Se entiende, Héctor. Y también se entiende que en un futuro podrán anunciarse otros volúmenes, nuevos volúmenes, sustentados en diferentes criterios, que reúnan el material desestimado en la reciente publicación, entre otros, ramona federal (título que corrobora la centralidad de Buenos Aires).

¿Y si probamos una lectura errónea de Ramona? ¿Si Borges leía la filosofía como ciencia ficción, no podemos leer nosotros la compilación de textos como una novela? ¿Bildungsroman? ¿Una novela realista? ¿Una vanguardista? Quizás sólo una novela, a secas, en donde despuntan sobrevivientes, náufragos, caciques y soldados, artistas, en una palabra, que tras veinte años de aquel nacimiento, están presentes, a su modo, en el recuerdo o en el olvido, como espectros invitados a una fiesta interminable.

El gran mérito de esta heterogénea unidad llamada libro, ese sedimento oscuro en el que cada uno colocó su pequeña semilla, reside en la capacidad para devolvernos a un tiempo ido, pero que sigue siendo, porque los debates en torno del arte perduran, porque las discusiones se repiten, porque vivimos en un país cíclico con problemas cíclicos. De todas maneras, a pesar de la repetición, del eterno retorno de lo mismo (única circunstancia propicia para la irrupción de lo diferente), en las últimas páginas, arrastrados por la inminencia del final, adviene una fina sensación de congoja. Cada quien inventará la causa, en mi caso, es una fervorosa nostalgia por lo no vivido (ramona salió en papel del 2000 al 2010, década agitada: menemismo residual, crisis, desempate cambiario, muertos, derrotados, cierta resurrección). 

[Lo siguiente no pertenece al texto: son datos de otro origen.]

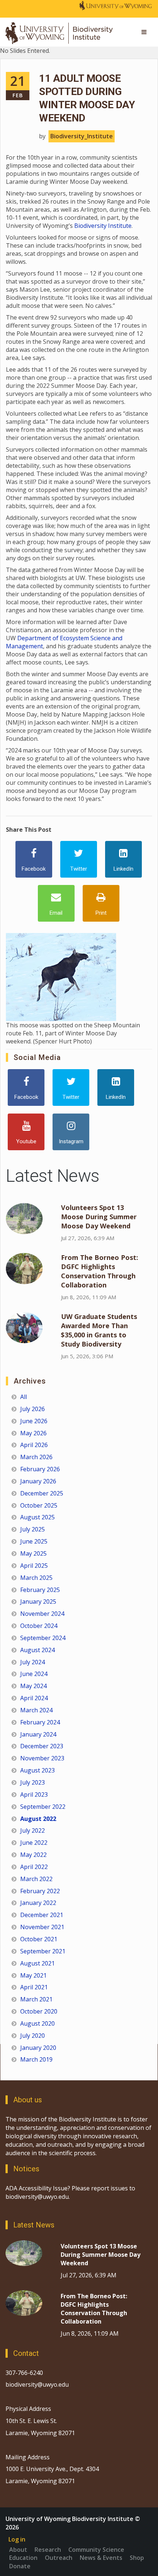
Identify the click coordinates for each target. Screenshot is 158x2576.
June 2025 (33, 1541)
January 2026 (38, 1481)
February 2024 (40, 1722)
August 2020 (37, 2023)
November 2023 (42, 1758)
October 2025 (38, 1505)
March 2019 (36, 2059)
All (23, 1397)
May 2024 (33, 1686)
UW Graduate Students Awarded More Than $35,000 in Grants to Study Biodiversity (99, 1330)
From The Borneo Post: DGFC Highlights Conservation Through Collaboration (99, 1271)
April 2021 (34, 1987)
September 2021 (42, 1951)
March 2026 (36, 1457)
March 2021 (36, 1999)
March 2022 (36, 1879)
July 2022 (32, 1830)
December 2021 (41, 1915)
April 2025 (34, 1566)
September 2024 (42, 1638)
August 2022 (38, 1819)
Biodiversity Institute (103, 226)
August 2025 (37, 1517)
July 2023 (32, 1782)
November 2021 (42, 1927)
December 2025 (41, 1493)
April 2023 (34, 1794)
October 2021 (38, 1939)
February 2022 (40, 1891)
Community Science (96, 2550)
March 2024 (36, 1710)
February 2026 (40, 1469)
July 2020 (32, 2036)
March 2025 (36, 1578)
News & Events (101, 2558)
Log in (16, 2539)
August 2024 (37, 1650)
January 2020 (38, 2048)
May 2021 (33, 1975)
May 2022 (33, 1855)
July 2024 (32, 1662)
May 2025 (33, 1553)
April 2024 (34, 1698)
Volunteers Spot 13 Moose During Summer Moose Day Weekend (99, 1216)
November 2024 (42, 1614)
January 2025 (38, 1601)
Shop (137, 2558)
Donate (19, 2566)
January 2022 (38, 1903)
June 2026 (33, 1421)
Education (23, 2558)
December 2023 (41, 1746)
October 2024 (38, 1626)
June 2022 (33, 1843)
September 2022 (42, 1807)
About (18, 2550)
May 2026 (33, 1433)
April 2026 (34, 1445)
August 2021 (37, 1963)
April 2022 (34, 1867)
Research (48, 2550)
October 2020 (38, 2011)
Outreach (58, 2558)
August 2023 (37, 1770)
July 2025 (32, 1529)
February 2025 (40, 1590)
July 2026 (32, 1409)
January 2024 (38, 1734)
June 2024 (33, 1674)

Pensándolo bien, resulta complejo seleccionar un pasaje para cumplir con la palabra empeñada, habiendo como hay en Ramona, textos exquisitos, polémicas asesinas, artículos de una lucidez lacerante, diálogos memorables. Subrayé no menos de veinticinco líneas candidatas. Sin embargo, a pesar de los subrayados, las elegí de forma automática apenas leerlas, aunque me faltaba todavía la mitad del volumen. Cuidado, quizás la elección no sólo responda al texto per se, sino al contexto, los 90, esa época trágicamente dorada. 

El historiador inglés Eric Hobsbawm dictamina la existencia de siglos cortos y siglos largos; el XX, según sus parámetros, sería corto, va de la Revolución Rusa a la Caída del Muro de Berlín. ¿No podría, entonces, siguiendo su lógica, haber décadas largas y décadas cortas? Los 90, a riesgo de equivocarme, sería la década más larga de la historia Argentina, una década que abarca, extrañamente, casi un siglo, desde 1930, con el primer Golpe de Estado a un gobierno constitucional, hasta nuestros días. Una década secular, infame, maravillosa. Ahora bien, con los 90 cronológicos se terminaba el milenio, con el milenio nacía ramona: el sueño de nadie, bajo tantos párpados.

Gumier Maier escribió para las Jornadas de Crítica de 1996 “Abajo el trabajo”. Si la suerte me acompaña, las líneas finales de su ponencia cumplen con la expectativa señalada al comienzo, en la parte está el todo, en el fragmento la totalidad, en el punto la recta, y si no lo hace, a lo mejor se acerca, que no es poco, y si tampoco se acerca, lo anuncié desde un principio, habré sucumbido majestuosamente a las mieles del fracaso: “Goce, emoción, belleza, son términos devaluados. Una operación de clausura verborrágica sobre lo indecible del arte. Porque el arte, como la vida, no es un problema –y menos aún un trabajo–. Es un misterio”.